WHAT IS REQUIRED:
Exclude the pictures and reproduce the remaining data exactly as written.

━━━ DATASET EXTRACT

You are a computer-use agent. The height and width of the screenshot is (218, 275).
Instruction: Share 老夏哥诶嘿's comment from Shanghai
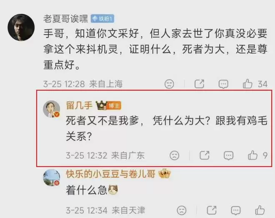coord(200,84)
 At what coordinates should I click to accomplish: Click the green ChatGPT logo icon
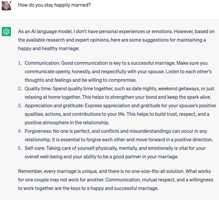coord(6,32)
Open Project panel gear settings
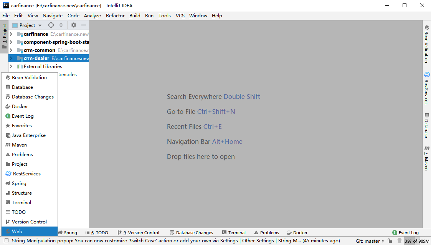Screen dimensions: 431x245 coord(74,25)
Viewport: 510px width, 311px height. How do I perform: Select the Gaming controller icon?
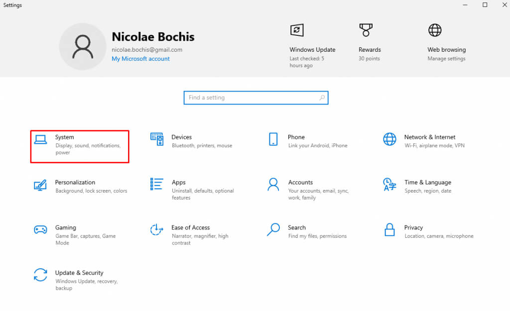[x=40, y=230]
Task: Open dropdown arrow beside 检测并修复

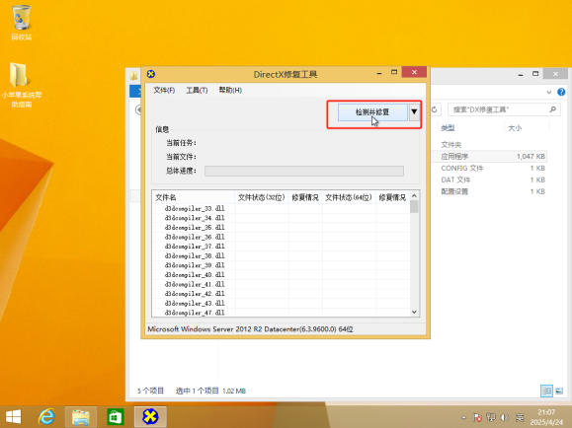Action: (x=414, y=111)
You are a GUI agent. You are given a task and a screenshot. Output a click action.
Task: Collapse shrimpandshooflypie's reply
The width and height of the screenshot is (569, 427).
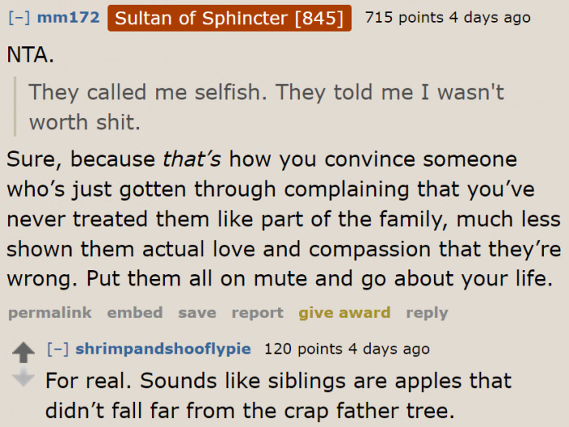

━━━━━━

WORKED SOLUTION:
You are a computer-use agent. The height and width of the screenshot is (218, 275).
Instruction: Share 老夏哥诶嘿's comment from Shanghai
coord(200,84)
 At what coordinates should I click to accomplish: Click the green ChatGPT logo icon
coord(6,32)
Open Project panel gear settings
Screen dimensions: 431x245 coord(74,25)
Viewport: 510px width, 311px height. How do I perform: Select the Gaming controller icon?
[x=40, y=230]
Task: Open dropdown arrow beside 检测并修复

Action: (x=414, y=111)
You are a GUI agent. You are given a task and a screenshot. Output a click action.
Task: Collapse shrimpandshooflypie's reply
The width and height of the screenshot is (569, 427).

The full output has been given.